Grundsätzlich hat man in der Manuellen Medizin die Möglichkeit, eingeschränkt bewegliche (hypomobile) Gelenke mobilisierend oder manipulativ zu behandeln. Bei der „mobilisierenden“ Behandlung wird die Beweglichkeit durch sanft und häufig wiederholte Dehnungsbewegungen wiederhergestellt. Die „manipulierende“ Behandlung beruht auf der Erkenntnis, dass eine schnell durchgeführte kurze Bewegung mit wenig Kraft oft zu einer sofort einsetzenden und vollständigen Wiederherstellung der Beweglichkeit führen kann. Die manipulativen Techniken sind dem entsprechend ausgebildeten Arzt vorbehalten.

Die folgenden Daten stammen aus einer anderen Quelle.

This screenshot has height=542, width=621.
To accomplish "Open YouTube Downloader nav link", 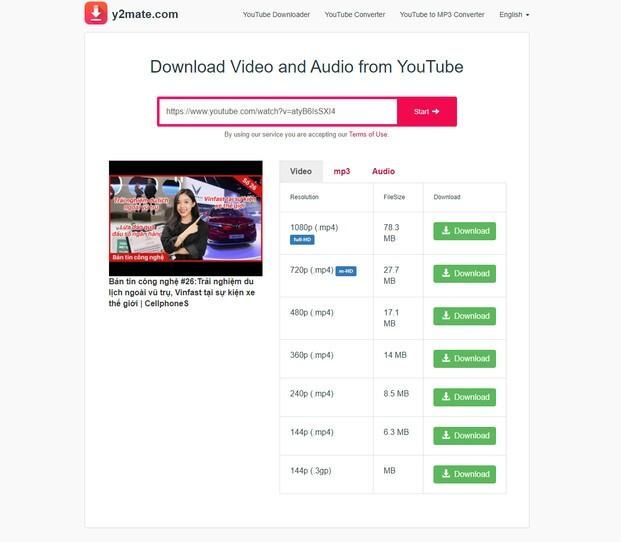I will [276, 15].

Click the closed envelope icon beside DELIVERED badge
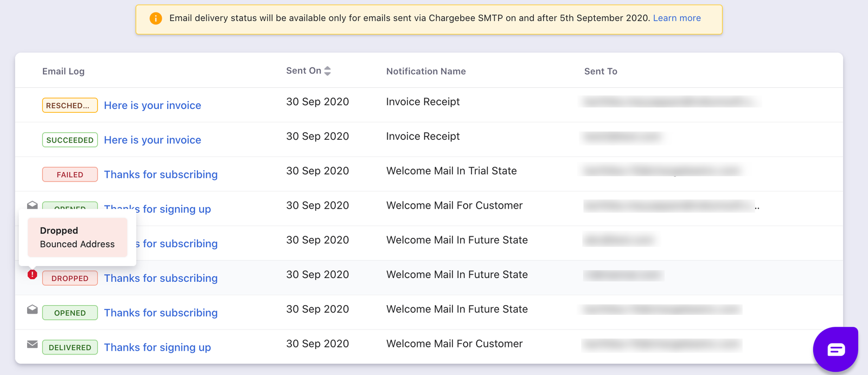pos(33,344)
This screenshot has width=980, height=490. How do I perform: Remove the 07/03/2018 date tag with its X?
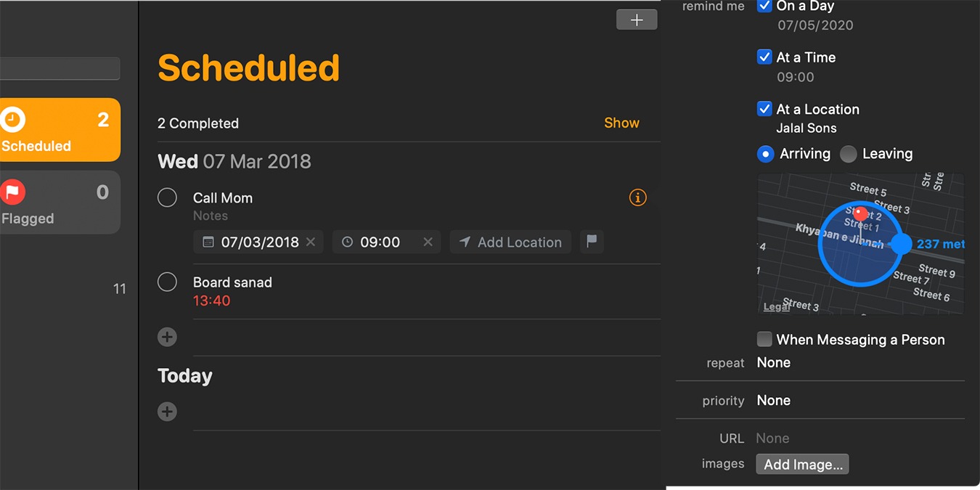[311, 242]
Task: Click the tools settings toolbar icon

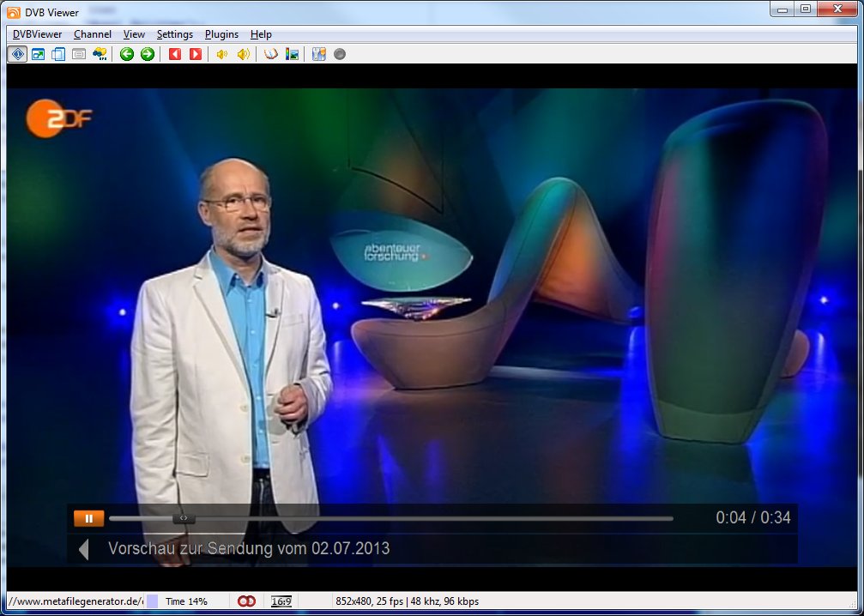Action: (x=319, y=54)

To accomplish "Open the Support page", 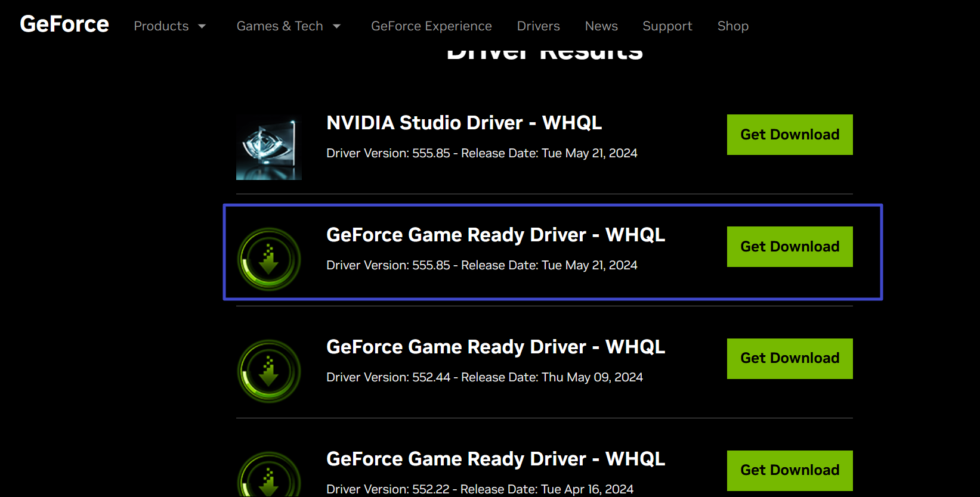I will 667,26.
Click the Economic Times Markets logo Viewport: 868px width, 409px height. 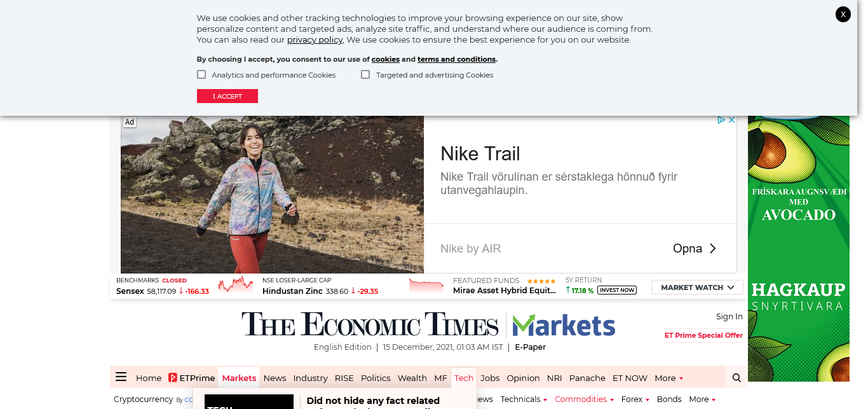428,325
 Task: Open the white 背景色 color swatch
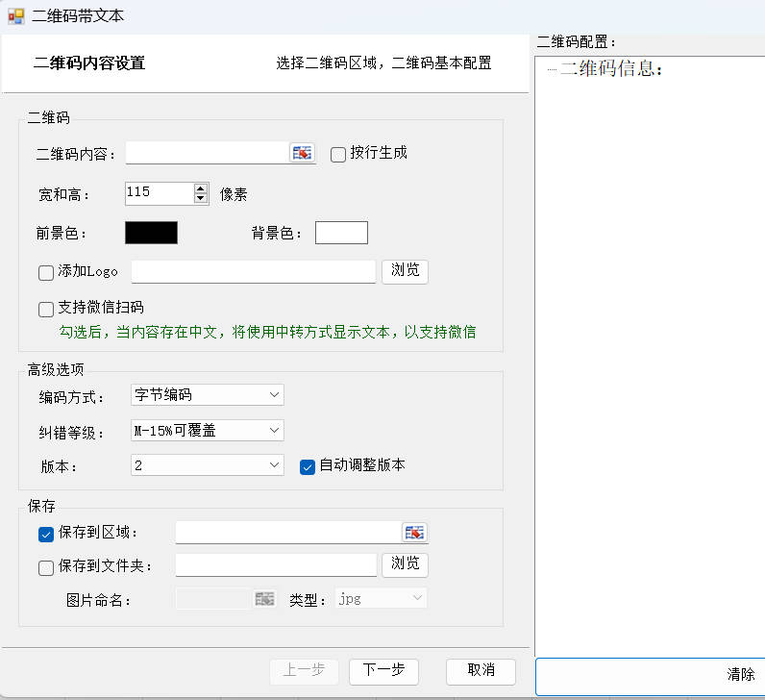pos(341,233)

Die Blockierung als funktionelle Erkrankung

Indem eine Blockierung mit einem schnellen Impuls behandelt wird, setzt der Therapeut einen gezielten Reiz an sogenannten Schmerzrezeptoren, die dadurch ausgeschaltet werden und den das Gelenk blockierenden Muskel wieder entspannen. Um diesen Effekt zu erreichen ist weder eine große Kraft, noch ein großer Weg erforderlich (sanfte Manipulation), es gilt daher die Regel der „Drei K“ – kleine Kraft, kurzer Weg, kurze Zeit.

Voraussetzung

Allgemein ist vor der Manipulation der Ausschluss bestimmter Wirbelsäulenschäden (beispielsweise Metastasen, Tumoren) mittels Röntgenaufnahme erforderlich.